Li Shu’s gaze turned cold. Shen Xiao’s hand was holding hers. He was standing beside her, she seated and he standing, so that he seemed all the more imposing, his very presence pressing in on her.
The black and white pieces clashed fiercely across the go board. Li Shu said: “Sir Shen, you’ve placed a dead stone.”
She drew her hand from his palm, leaned back slightly, and tilted her chin up a fraction. “My congratulations to Sir Shen — after such careful maneuvering in the court, you have at last secured for yourself the position of a sixth-rank county official.”
The ghost of a cold smile curved her lips, her gaze dropping to his blue-green official robe. “Blue-green suits you so much better than red.”
Shen Xiao tightened his grip on the jade hairpin hidden in his sleeve. His voice came out rough and low. “…This is not a dead end. Que Nuo, listen to me.”

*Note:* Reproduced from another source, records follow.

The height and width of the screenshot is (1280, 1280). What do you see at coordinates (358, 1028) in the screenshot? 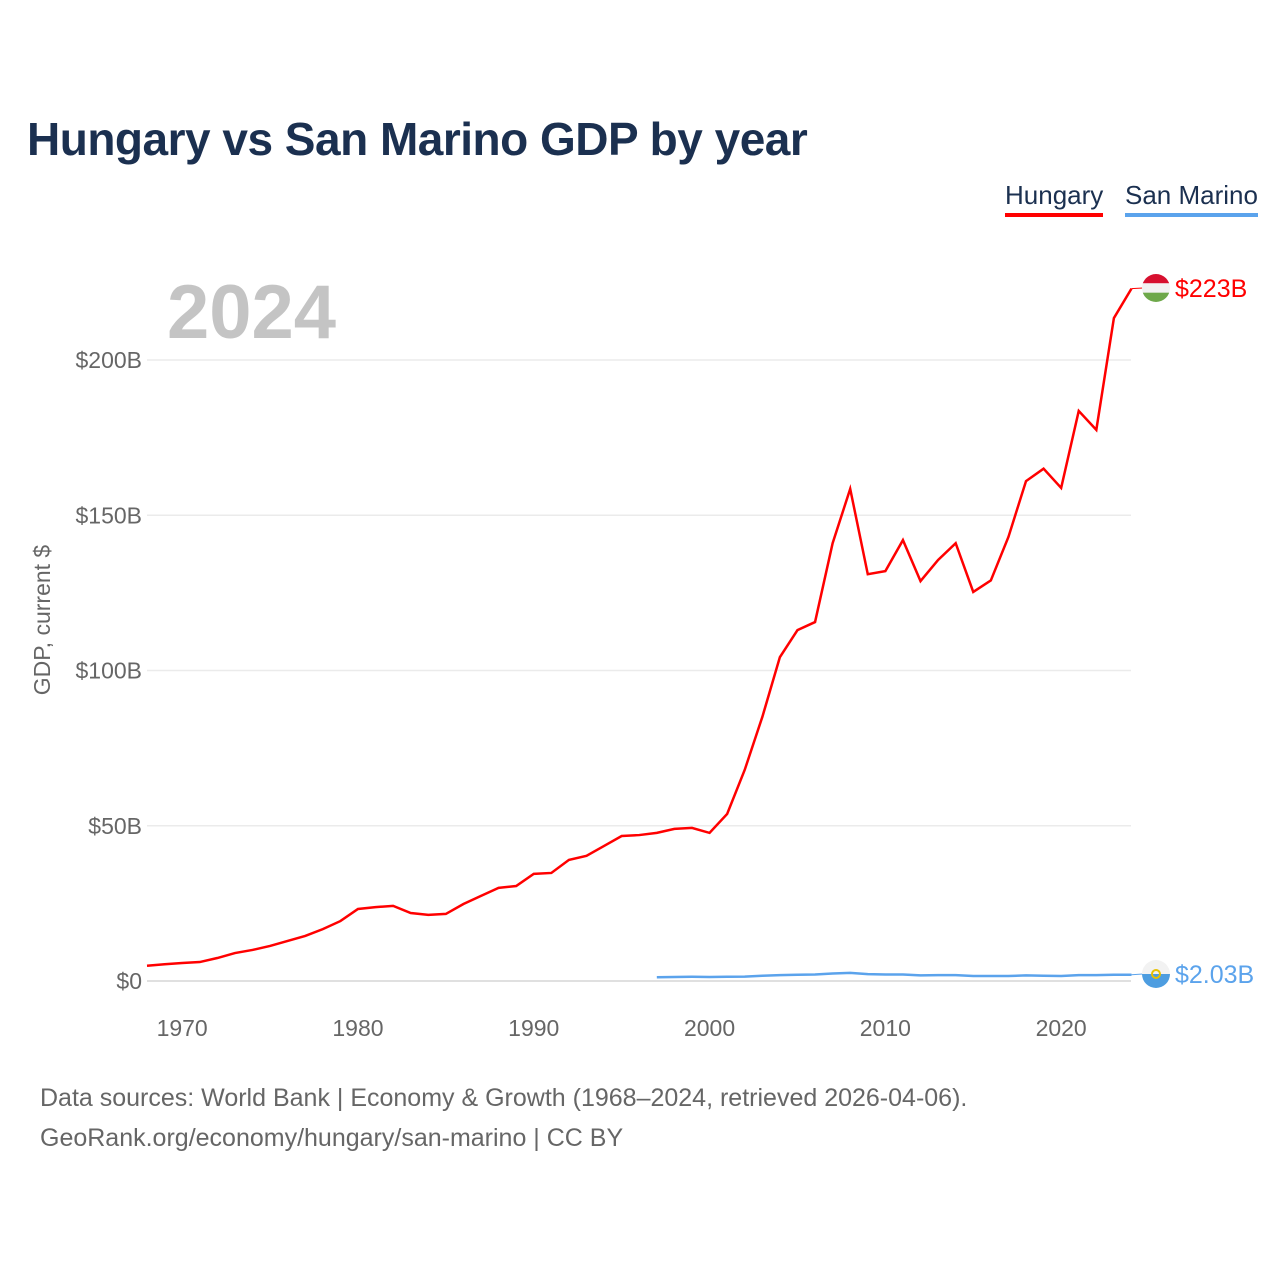
I see `x-tick-label: 1980` at bounding box center [358, 1028].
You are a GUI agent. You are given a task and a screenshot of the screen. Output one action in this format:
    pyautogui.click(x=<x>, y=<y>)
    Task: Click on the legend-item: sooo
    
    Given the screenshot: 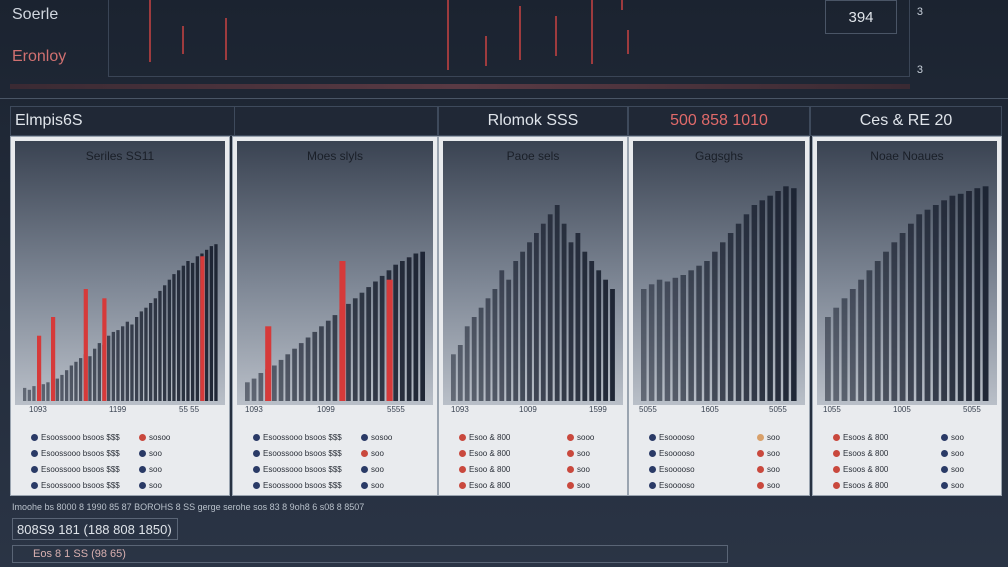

“The court is essentially divided between the Crown Prince and the Second Prince. For the Seventh Prince to win capable men to his side while attracting no envy — that is almost impossible while operating openly in court. So a different approach must be found.”
“The Henan and Hedong circuits along the Yellow River have seen their officialdoms reshuffled in the aftermath of the disaster. Neither the Crown Prince nor the Second Prince has extended his reach there yet. The Seventh Prince has been given the task of managing the river works — proximity gives him a natural advantage, and he can draw the officials of both circuits into his camp. At the same time, taming the Yellow River is the surest way to win the hearts of the people, which makes this posting critically important to the Seventh Prince — not a single misstep can be afforded.”
“By going to Henan Circuit, I may only be a county magistrate, but with the prefect of Luofu still vacant after Gao Jin’s execution, my actual authority is considerably broader. I can work in concert with the Seventh Prince — he directs the river works, I handle disaster relief, and together we can consolidate our hold over the entire stretch of the Yellow River’s banks.”
“A prince’s path to power cannot rest on the emperor’s favor alone. What gives the Seventh Prince a stable foothold in court — what keeps him there — is political achievement, and the trust of the people.”
“If my real intention were nothing more than to escape this marriage by petitioning for demotion, there are any number of postings I could have asked for. Why would I have specifically chosen Henan Circuit?”
Shen Xiao picked up a go piece. “Que Nuo, trust me. I know this move looks, on the surface, like the worst of all possible choices — it will take great effort. But it is not a completely dead end.”
“Before, I was visibly successful, promoted faster than anyone else — but the more the emperor elevated me, the more I stood in the crossfire. I was the emperor’s blade, used to sweep clean the court, and in doing so I made enemies I cannot count. Even if I had married Princess Jincheng and risen higher still, become the exemplar of commoner talent the entire realm looked up to — I would only have become more dependent on the emperor. But imperial favor is the last thing in the world that can be held onto, and I cannot live and die by the emperor’s grace alone.”
“I need to go down. To go out to the provinces and build a real record of achievement. When I return with that record behind me, and the Seventh Prince has gathered his own forces — our position will be entirely different from what it is today.”
Shen Xiao leaned slightly toward Li Shu. “Trust me. This truly is not a dead end, Que Nuo.”